(Recorded data)

* Begin *

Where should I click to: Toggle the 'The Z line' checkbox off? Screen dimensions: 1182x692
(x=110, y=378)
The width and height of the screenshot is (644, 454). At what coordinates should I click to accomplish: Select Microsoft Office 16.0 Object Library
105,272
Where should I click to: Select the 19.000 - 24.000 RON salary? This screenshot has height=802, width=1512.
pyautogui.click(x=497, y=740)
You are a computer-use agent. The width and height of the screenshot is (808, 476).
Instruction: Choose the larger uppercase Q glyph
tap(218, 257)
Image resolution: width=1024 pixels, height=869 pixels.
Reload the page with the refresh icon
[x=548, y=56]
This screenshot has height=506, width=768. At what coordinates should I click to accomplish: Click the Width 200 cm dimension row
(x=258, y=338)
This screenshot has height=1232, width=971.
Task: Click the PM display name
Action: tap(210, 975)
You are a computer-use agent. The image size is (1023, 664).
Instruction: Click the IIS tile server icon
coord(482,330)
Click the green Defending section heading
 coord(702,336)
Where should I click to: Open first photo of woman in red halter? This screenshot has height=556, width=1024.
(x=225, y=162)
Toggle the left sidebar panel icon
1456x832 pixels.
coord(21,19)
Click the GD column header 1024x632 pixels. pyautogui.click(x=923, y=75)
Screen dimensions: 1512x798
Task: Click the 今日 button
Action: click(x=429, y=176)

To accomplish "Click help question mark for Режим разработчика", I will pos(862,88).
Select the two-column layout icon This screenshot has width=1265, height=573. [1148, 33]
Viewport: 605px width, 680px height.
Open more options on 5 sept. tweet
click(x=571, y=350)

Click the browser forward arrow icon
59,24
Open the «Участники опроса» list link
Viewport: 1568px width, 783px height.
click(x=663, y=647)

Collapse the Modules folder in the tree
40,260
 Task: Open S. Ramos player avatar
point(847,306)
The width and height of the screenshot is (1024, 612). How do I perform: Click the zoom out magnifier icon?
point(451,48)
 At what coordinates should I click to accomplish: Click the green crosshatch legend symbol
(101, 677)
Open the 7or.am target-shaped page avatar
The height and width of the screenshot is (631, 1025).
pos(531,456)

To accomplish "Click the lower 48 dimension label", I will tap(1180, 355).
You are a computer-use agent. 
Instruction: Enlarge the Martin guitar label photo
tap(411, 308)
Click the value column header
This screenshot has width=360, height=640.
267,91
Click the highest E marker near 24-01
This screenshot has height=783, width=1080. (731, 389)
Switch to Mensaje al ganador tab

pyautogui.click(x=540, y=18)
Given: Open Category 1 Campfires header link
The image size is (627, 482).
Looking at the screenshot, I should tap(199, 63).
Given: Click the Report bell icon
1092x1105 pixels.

* End *

:: Instructions for the task ::
Write out every line of the listing above word for word, leaving nothing out and changing nothing.

:: Complete response ::
Where should I click to: Toggle the 'The Z line' checkbox off? Screen dimensions: 1182x692
(x=110, y=378)
The width and height of the screenshot is (644, 454). At what coordinates should I click to accomplish: Select Microsoft Office 16.0 Object Library
105,272
Where should I click to: Select the 19.000 - 24.000 RON salary? This screenshot has height=802, width=1512.
pyautogui.click(x=497, y=740)
You are a computer-use agent. The width and height of the screenshot is (808, 476).
Instruction: Choose the larger uppercase Q glyph
tap(218, 257)
Image resolution: width=1024 pixels, height=869 pixels.
Reload the page with the refresh icon
[x=548, y=56]
This screenshot has height=506, width=768. At what coordinates should I click to accomplish: Click the Width 200 cm dimension row
(x=258, y=338)
This screenshot has height=1232, width=971.
Task: Click the PM display name
Action: tap(210, 975)
You are a computer-use agent. The image size is (1023, 664).
Instruction: Click the IIS tile server icon
coord(482,330)
Click the green Defending section heading
 coord(702,336)
Where should I click to: Open first photo of woman in red halter? This screenshot has height=556, width=1024.
(x=225, y=162)
Toggle the left sidebar panel icon
1456x832 pixels.
coord(21,19)
Click the GD column header 1024x632 pixels. pyautogui.click(x=923, y=75)
Screen dimensions: 1512x798
Task: Click the 今日 button
Action: click(x=429, y=176)

To accomplish "Click help question mark for Режим разработчика", I will pos(862,88).
Select the two-column layout icon This screenshot has width=1265, height=573. [1148, 33]
Viewport: 605px width, 680px height.
Open more options on 5 sept. tweet
click(x=571, y=350)

Click the browser forward arrow icon
59,24
Open the «Участники опроса» list link
Viewport: 1568px width, 783px height.
click(x=663, y=647)

Collapse the Modules folder in the tree
40,260
 Task: Open S. Ramos player avatar
point(847,306)
The width and height of the screenshot is (1024, 612). How do I perform: Click the zoom out magnifier icon?
point(451,48)
 At what coordinates should I click to accomplish: Click the green crosshatch legend symbol
(101, 677)
Open the 7or.am target-shaped page avatar
The height and width of the screenshot is (631, 1025).
pos(531,456)

To accomplish "Click the lower 48 dimension label", I will tap(1180, 355).
You are a computer-use agent. 
Instruction: Enlarge the Martin guitar label photo
tap(411, 308)
Click the value column header
This screenshot has width=360, height=640.
267,91
Click the highest E marker near 24-01
This screenshot has height=783, width=1080. (731, 389)
Switch to Mensaje al ganador tab

pyautogui.click(x=540, y=18)
Given: Open Category 1 Campfires header link
The image size is (627, 482).
Looking at the screenshot, I should tap(199, 63).
Given: Click the Report bell icon
1092x1105 pixels.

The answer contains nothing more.